Nothing excites me any more. I want to know why. When I was younger I’d get excited when it snowed, by thunder & lightning storms, about booking a holiday, about going on holiday, getting on a plane, getting on a train, about playing another game of Civilization on my computer, recording music, meeting a famous person, watching a new boxset, making long term plans, the list goes on. Today? None of it does (with the exception perhaps of a heavy thunderstorm which still manage to capture a glimmer of the child in me). So what went wrong? Where did it go? Has the excitement gone because I’m just getting old? Or has the excitement gone because I am more depressed than I realize & I perhaps need help? I have no idea.
Life without excitement is, well, dull. There must be a way to reignite the fire in my belly, my love of life, my spirit of adventure, my lust for knowledge and experience? I don’t want to be that person lacking motivation, resigned to apathy, depressed and gloom ridden. That is what I am becoming and that is what I must fight.

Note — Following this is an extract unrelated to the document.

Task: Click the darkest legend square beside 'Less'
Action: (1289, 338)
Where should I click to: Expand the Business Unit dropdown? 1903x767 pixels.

I have in fact been thinking about all this for several years, but ultimately it is still defeating me. For example, I identified 4 years ago the fact that thunderstorms still excite me, so I decided I should go on holiday to somewhere that has lots of thunderstorms. After several hours of googling I identified the border of Uganda & Congo as having more thunderstorms than anywhere else in the world. So I started to plan my trip to Uganda (Congo not being the safest of countries to visit). I got really quite excited about it. Then before I knew it the ‘high’ was over and I decided not to go. I think I realised that I didn’t really want to go alone. I wanted to share the excitement with somebody, but I am (and have always been) single, and my friends are either married / have families or would not be in the slightest bit interested in such a bizarre adventure. Also Uganda is a fairly hardcore destination to go to for the sole intention of witnessing a few thunderstorms. The idea got shelved. I think perhaps Florida would be a more realistic destination…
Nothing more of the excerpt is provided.